No cabe duda que caminando por las noches, en esta Puebla de los Demonios se encuentra gente a la que le falta mucho amor.

lunes, marzo 28, 2005

Fortaleza de hierba


Viento fresco. Hierba en fulgor de verdes oleajes. Aroma de campo. Sonidos de cliché natural. Es el andar de la gallina, es el revolotear de los insectos, el casco de caballo que resuena contra la roca, es el aire que choca con las hojas del ciruelo. Es lo que no soy. Es la fortaleza de mi padre. Un lugar bien lejano de sus sentimientos, de sus culpas, de sus miedos. Un lugar donde sólo los insolentes le molestamos.

Por cinco días habité la fortaleza de hierba, aquella estratégicamente colocada a dos horas de distancia, a 25 kilómetros de cualquier dolor o pena, a tres horas y media de mi vida.
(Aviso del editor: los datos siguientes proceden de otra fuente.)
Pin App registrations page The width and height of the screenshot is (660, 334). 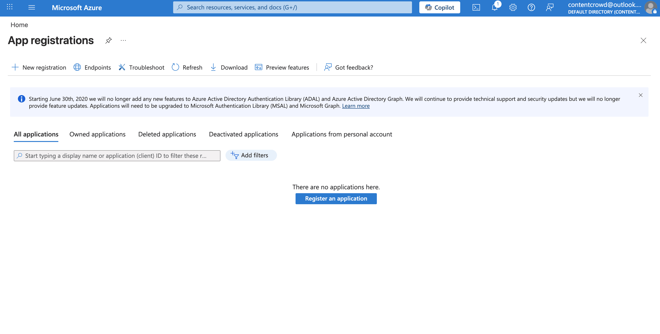click(108, 41)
Donde no entra el molesto teléfono, donde no conocen los conocidos. Donde los vecinos nos son amenaza y el gallo canta a las seis de la mañana y en punto del mediodía.

La mayor incomodidad es un piquete de abeja, el mejor de los pasatiempos es cortar el pasto. El mayor enemigo es una víbora escondida entre arrayanes, el rótulo más explícito a la entrada del lugar debería ser: “Aquí se reconstruye una vida. Disculpe usted las molestias”.
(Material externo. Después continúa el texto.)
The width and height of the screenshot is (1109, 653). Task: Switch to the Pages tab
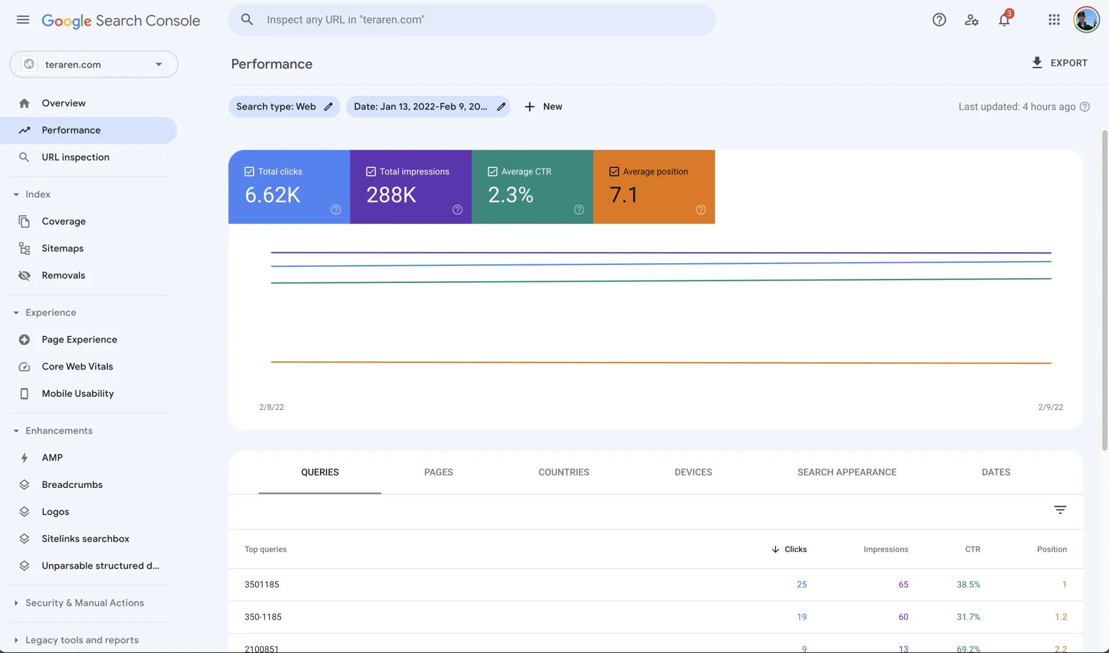tap(438, 472)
Una casa de ladrillo aparente, paredes de tablaroca, acabados prefabricados. Esa la nueva casa de papá. Aquí inició el año. Lleva tres meses, casi cuatro, adorando la tela de alambre que tiene como cerca, felicitándose a sí mismo por alejarse de la realidad, gozando la lejanía del mundo que le lastima. Así que continúe, así él es feliz.
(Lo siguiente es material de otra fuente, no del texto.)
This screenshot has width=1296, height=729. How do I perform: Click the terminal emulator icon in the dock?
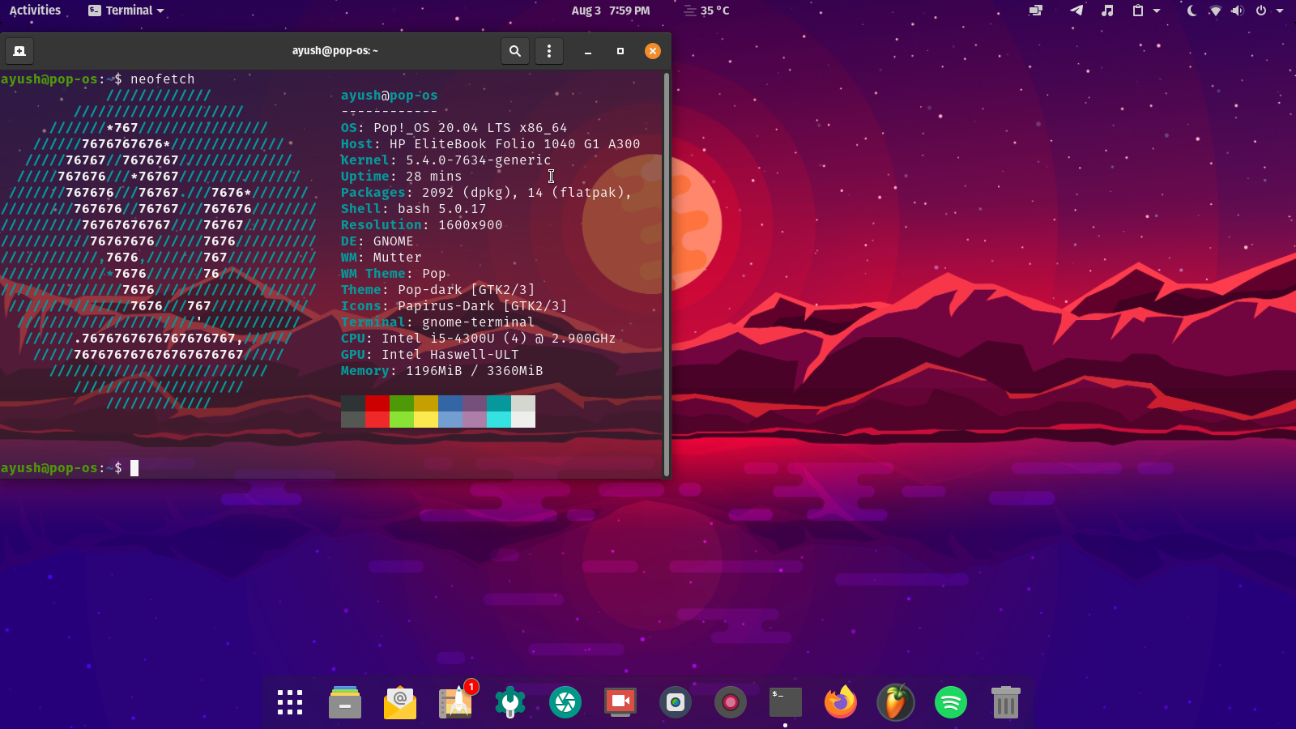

Llegué lunes, me voy sábado. Ambos ya anhelamos mi partida. A él le incomoda mi inutilidad en su mundo. A mí me incomoda su crítica infundada. Yo quiero serle sincero, pero él no es sincero consigo mismo. Mi sarpullido se triplica en sus paredes y él triplica la producción de bilis. Ambos nos juzgamos fuerte. Ambos somos intolerantes el uno con el otro.


Debo confesar que me iré conforme. Tuve una semana para esperar demasiado esta visita. Tuve una semana para saber qué esperar. Atiné varias tesis, pero nunca dejé de multiplicar expectativas, constante error en mí. El mundo que me conoce le es indiferente en ocasiones, poco entendible en su mayoría. Si lo conociera totalmente quizá le aborrecería. Yo en él incluido.

Lunes y martes intenté hablarle de mi trabajo, mi gente, mi tiempo, mi vida. Lunes y martes me cambió el tema. Miércoles nos molestamos. Miércoles me corrigió. Miércoles le corregí. Jueves fue que intentó callarme. Miércoles intenté callarme. Ambos fallamos ese día. Alcé la voz. Mi furia la volví palabras, vomitamos uno al otro argumentos hirientes. No hablamos el resto de día. Hoy viernes amenazó como sabe, con quitar lo que siempre pone. Sábado veremos. Sábado me voy. No sé si regrese. No sé cuándo volveré a pisar su fortaleza de hierba. Donde no hay más dolor que el que sienten los ciruelos al ser azotados por el viento.

miércoles, marzo 02, 2005

Aire, brisa, vapor

Ayer la traquea se colmó de mierda.
Hoy murió el día invadido de confusión.
Espero el aire caliente que infla atmóferas alternas descienda de su mundo, que conosca fresca brisa, o que muera como vapor en las el quicio de las montañas.